Your general practice or community health clinic may begin participating in a new national survey in 2016 to find out what your experience with health care is like and how your overall care is managed.
Taking part is voluntary and anonymous.
If you take part, your privacy will be protected throughout the process. Your practice will need to share your contact details, including email address and mobile number, only so that you may receive an email or text invitation to complete the survey online.
By taking part in the survey, you would be helping to improve care and access to health services in local communities across New Zealand.
Key benefits of participating
The survey enables you to have a voice and the health teams that care for you can hear it through a direct and timely link.
How will you be surveyed?
If you have been to your GP or nurse during a survey sample week you may receive a unique link to complete the survey online.

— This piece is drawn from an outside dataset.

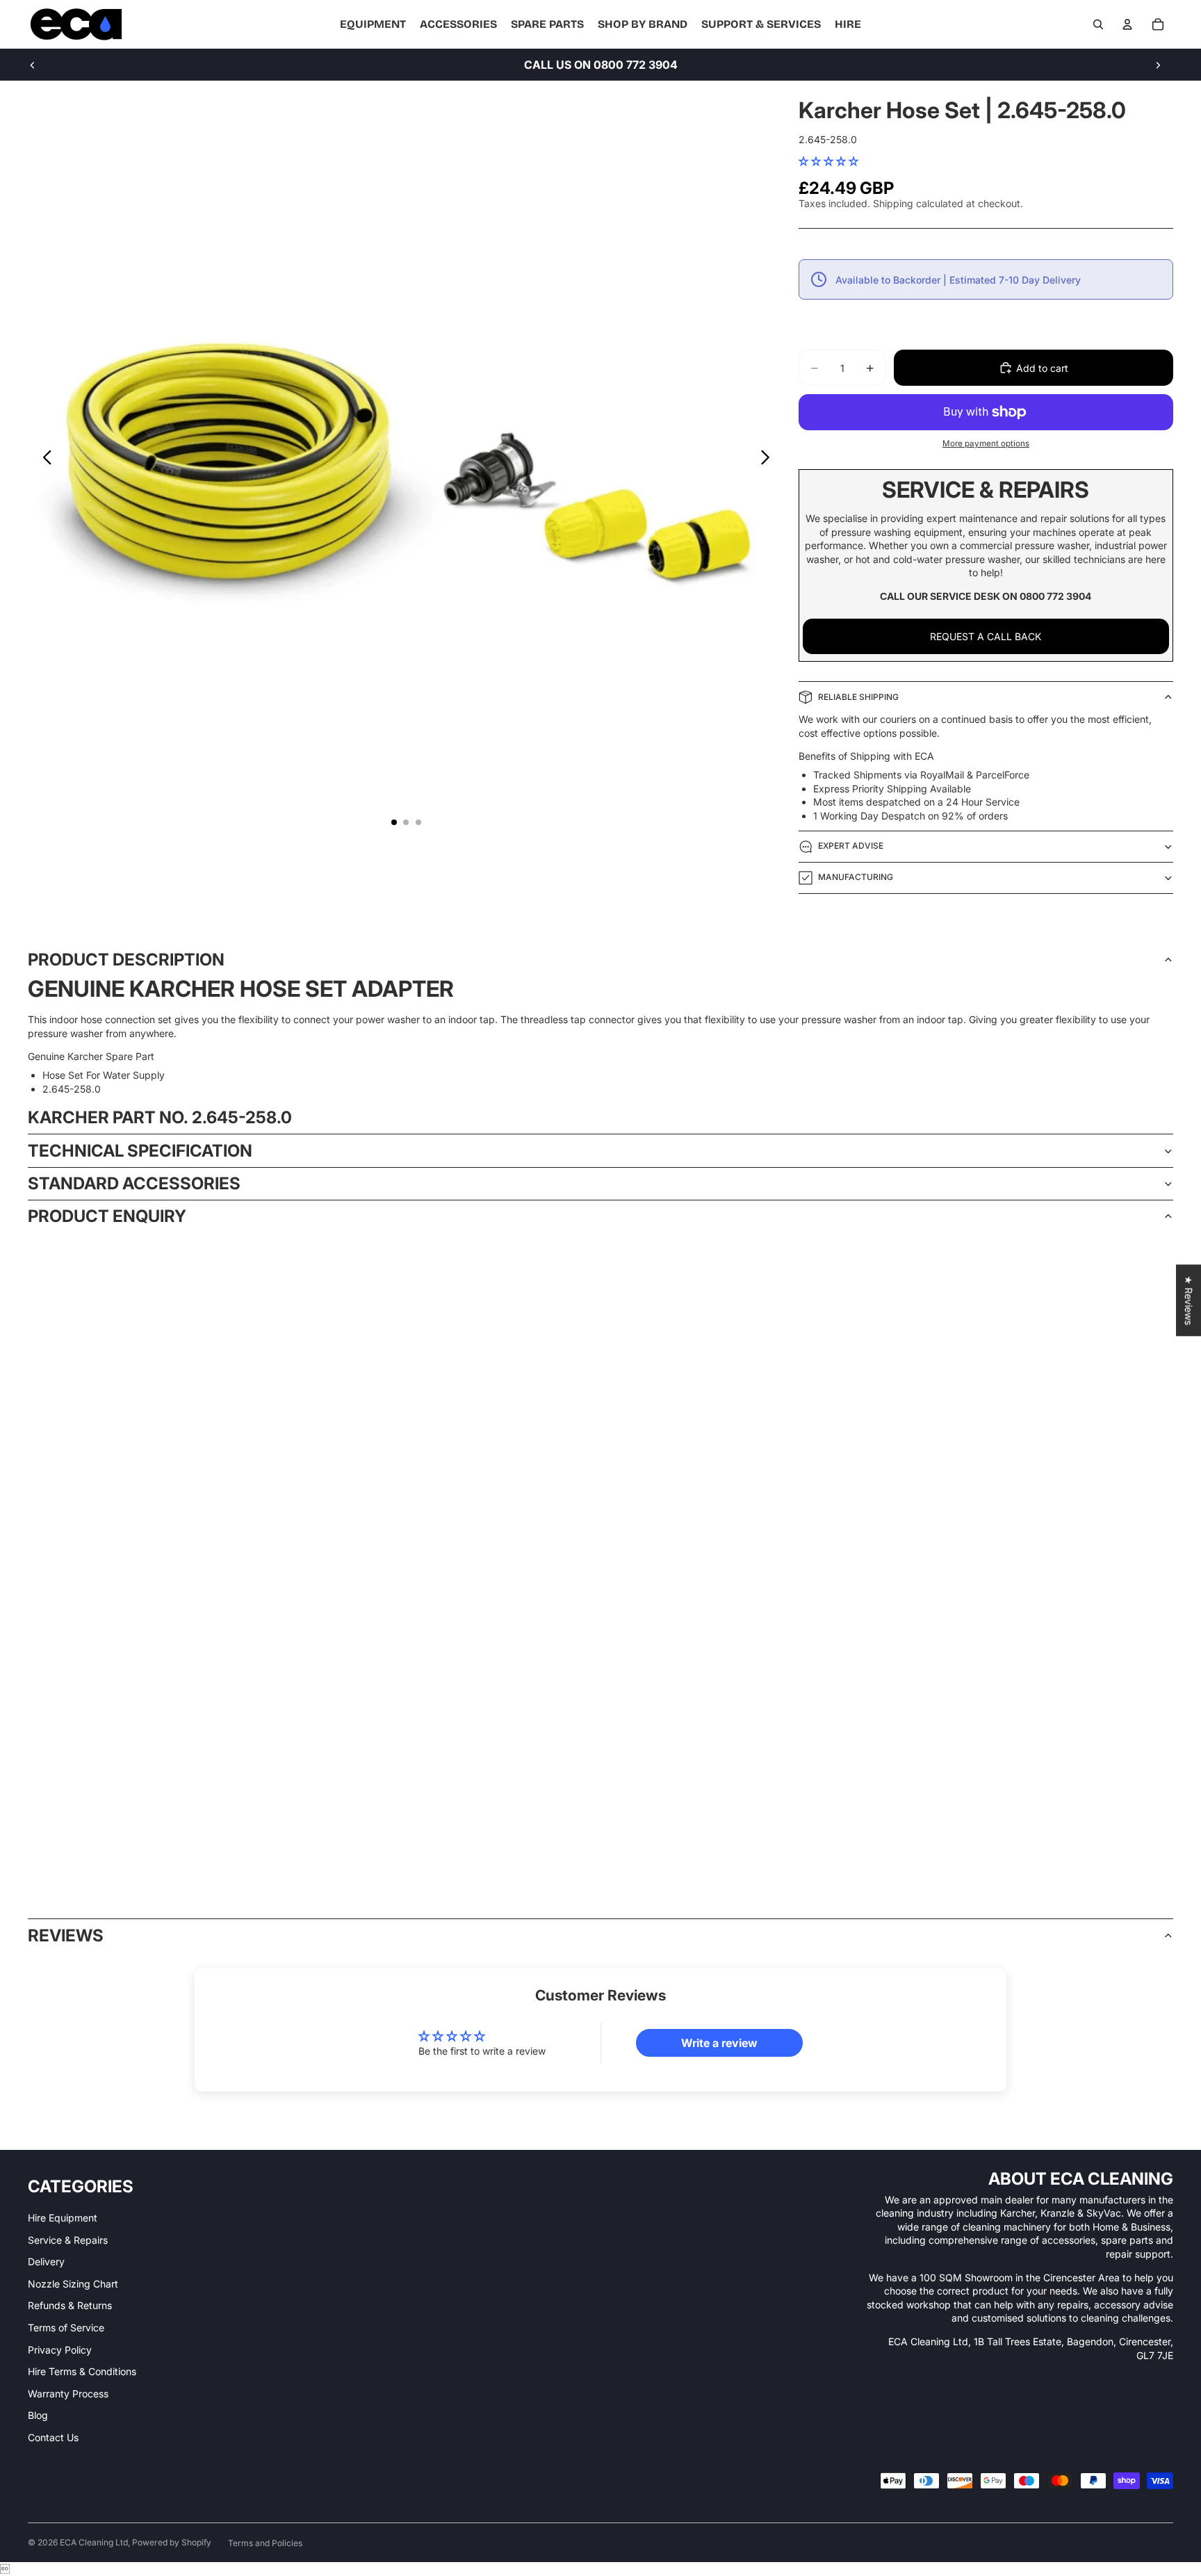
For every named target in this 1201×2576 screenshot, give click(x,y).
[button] (828, 161)
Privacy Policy (60, 2350)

Invitations will be emailed or texted to you through a national system.
Can patients complete the survey at the practice eg, while they wait?
We are testing and considering in situ surveying, where patients can complete the online survey while at the practice. If successful, this method may be available for the August 2016 survey in some practices.
Who will be surveyed?
There has been a phased roll-out of the survey beginning in February 2016. For this round, patients enrolled with and seen by participating practices during the survey sample week period may be sent a survey via email or SMS one-to-two weeks later. Children under 15 will not be surveyed.
How often will patients be surveyed?
The survey will be conducted nationally every three months. You won’t be asked to participate more than once every six months. In fact there is only a 19.8 per cent chance of a patient that sees a doctor or nurse once a month receiving the survey twice in a year.
Why is the survey being introduced?
Understanding patients’ experience is vital to improving patient safety and the quality of care. It helps us understand the quality of health and disability services. Currently New Zealand does not have a consistent national approach to collection, measurement and use of primary care patient experience information on a regular basis.